**EXCERPT PROVIDED:**

+ + + + + + +

Prime Minister Benjamin Netanyahu speaks during his visit to Beit Shemesh, near Jerusalem on Tuesday, Sept. 8, 2020.Credit: Alex Kolomoisky/AP
Iris Leal

It’s difficult to decide what was more shocking, the fact that Prime Minister Benjamin Netanyahu is planning to fly to Washington for a ceremony to which he could have sent his foreign minister, as the United Arab Emirates is doing, while Israel is in a state of emergency and headed for another full lockdown, or that he had planned to fly there on a private plane, with his wife and their two sons, rather than with the rest of the Israeli delegation.

The official reason for the scandalous decision to fly separately – which was reversed Friday – was the need to comply with social distancing rules to curb the spread of the coronavirus, but the Boeing 777 the delegation is using has a first-class, a business and an economy section, with 300 seats. Netanyahu, who just two days earlier spent hours in a closed room with his fellow Likud lawmakers discussing his legal issues (this time, it was a call to appoint an independent commission of inquiry to examine the law enforcement system), can sit separately and at a safe distance.

Sara Netanyahu’s well-known anxiety about viruses and bacteria – about which humiliated former employees in the family’s Jerusalem home have testified in court – can make it hard to maintain a normal routine. When the victims of this are rich and powerful, they can cope by bending reality. But under the current emergency situation – for which the prime minister is responsible – someone should have been brave enough to tell her that her capriciousness ends here, and to then weather a few hours of horrific screaming.

+ + + + + + +

**DATASET:**

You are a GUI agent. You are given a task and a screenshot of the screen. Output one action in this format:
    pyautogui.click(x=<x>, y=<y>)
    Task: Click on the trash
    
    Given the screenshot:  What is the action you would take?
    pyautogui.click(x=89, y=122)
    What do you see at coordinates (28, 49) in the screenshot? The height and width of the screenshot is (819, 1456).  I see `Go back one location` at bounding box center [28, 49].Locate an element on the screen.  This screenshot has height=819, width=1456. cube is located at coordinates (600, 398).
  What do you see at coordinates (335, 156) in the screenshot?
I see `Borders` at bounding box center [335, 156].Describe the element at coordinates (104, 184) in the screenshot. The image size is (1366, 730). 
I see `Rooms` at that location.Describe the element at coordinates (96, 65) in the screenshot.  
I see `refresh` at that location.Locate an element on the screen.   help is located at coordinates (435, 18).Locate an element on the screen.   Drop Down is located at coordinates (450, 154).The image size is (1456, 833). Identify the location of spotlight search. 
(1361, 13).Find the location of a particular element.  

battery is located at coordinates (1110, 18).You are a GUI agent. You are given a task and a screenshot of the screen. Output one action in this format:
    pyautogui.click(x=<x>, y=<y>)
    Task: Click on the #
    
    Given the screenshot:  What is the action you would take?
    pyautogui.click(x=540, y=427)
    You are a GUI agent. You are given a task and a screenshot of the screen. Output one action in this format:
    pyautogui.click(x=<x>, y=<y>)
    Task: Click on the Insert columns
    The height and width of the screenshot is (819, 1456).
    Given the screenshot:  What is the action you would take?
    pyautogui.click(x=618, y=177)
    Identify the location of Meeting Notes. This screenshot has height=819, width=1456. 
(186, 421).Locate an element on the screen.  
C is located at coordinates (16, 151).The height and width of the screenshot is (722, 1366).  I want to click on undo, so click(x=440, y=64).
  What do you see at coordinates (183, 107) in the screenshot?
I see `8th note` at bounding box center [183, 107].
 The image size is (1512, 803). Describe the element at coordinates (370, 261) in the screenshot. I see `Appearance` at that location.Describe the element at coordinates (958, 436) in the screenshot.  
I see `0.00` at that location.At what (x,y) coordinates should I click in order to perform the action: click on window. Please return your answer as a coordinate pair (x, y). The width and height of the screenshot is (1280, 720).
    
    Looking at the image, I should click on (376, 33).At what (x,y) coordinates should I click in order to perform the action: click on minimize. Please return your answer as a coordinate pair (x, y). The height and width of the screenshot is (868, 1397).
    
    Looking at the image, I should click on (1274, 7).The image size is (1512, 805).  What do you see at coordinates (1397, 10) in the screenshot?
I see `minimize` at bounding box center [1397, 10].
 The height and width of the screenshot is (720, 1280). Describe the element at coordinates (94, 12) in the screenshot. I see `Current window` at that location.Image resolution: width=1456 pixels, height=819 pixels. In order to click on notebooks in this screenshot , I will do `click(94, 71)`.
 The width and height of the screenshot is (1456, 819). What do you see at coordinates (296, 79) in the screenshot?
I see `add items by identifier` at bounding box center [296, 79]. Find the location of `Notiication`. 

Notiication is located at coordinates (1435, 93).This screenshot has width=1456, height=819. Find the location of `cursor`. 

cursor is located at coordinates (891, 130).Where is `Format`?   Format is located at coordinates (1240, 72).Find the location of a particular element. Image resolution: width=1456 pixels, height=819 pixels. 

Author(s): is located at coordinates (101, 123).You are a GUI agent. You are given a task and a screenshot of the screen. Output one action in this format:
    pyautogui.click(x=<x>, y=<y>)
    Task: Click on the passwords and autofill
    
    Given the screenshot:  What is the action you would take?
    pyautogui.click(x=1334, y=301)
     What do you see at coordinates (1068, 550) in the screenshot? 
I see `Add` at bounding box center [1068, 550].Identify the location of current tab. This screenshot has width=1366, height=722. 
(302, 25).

+ + + + + + +

**BRIEF:** Continue the opinion piece above about Netanyahu's plan to fly to Washington on a private plane, starting after its last sentence and not the listing.

**ANSWER TO THIS EXERCISE:**
The question, then, remains: How did the Netanyahus think it was legitimate to fly to Washington in a private plane, leaving behind a country that is worried, hurting, depressed and grieving, on the verge of a long lockdown? Since the deliberation on his tax reimbursements, which Netanyahu forced the Knesset Finance Committee to hold, as businesses were noisily crashing around him, hardly a day has gone by without the prime minister examining how many scandalously callous decisions he can pile on to the branch on which he and his voters are sitting before it breaks.

The boiling frog anecdote is apt here. So is the metaphor of a vaccine, the body’s reaction to which is to build up antibodies to the virus or bacteria. Both describe what Netanyahu is doing.

But as opposed to the conventional wisdom, which is to see “Bibism” as a cult whose brainwashed members will accept anything, I think that the moment of rebellion will come. The New York Times columnist Thomas Friedman often uses the expression “politics of humiliation” to describe Trump’s and Netanyahu’s cynical use of the ongoing sense of grievance of their supporters. Friedman argues that this sense of humiliation felt by Trump voters accounted for most of his strength in the 2016 election.

Netanyahu crony Nathan Eshel spoke of the sense of humiliation felt by the prime minister’s voters, in a recording that was leaked ahead of the March election: “Hate is what unites our camp,” Eshel said in it. But the politics of humiliation can work for a certain period and then suddenly turn on its masters, and both sides can play at this game. Anyone who believes that all Likud supporters are sworn champions of “Bibism” is in error.

There are many Likud voters who see Netanyahu’s powerlessness; who see that the Wizard of Oz is just a man with subpar managerial skills and a short attention span, most of which is focused on his criminal trial. They know that they will pay a heavy price for this and they know that when they feel it, when they can no longer make their mortgage payments, or their children can no longer pay their college tuition, when people around them are getting sick and are dying from the coronavirus, that the source of the humiliation will change. It could happen in the United States in November, and it could happen here.

The cancellation of the private flight proved that Netanyahu realized that the optics of the Netanyahu family, including the slacker son, on a private plane while Israeli Jews are dipping their Rosh Hashanah apples into melancholy, is something that even his supporters will not tolerate.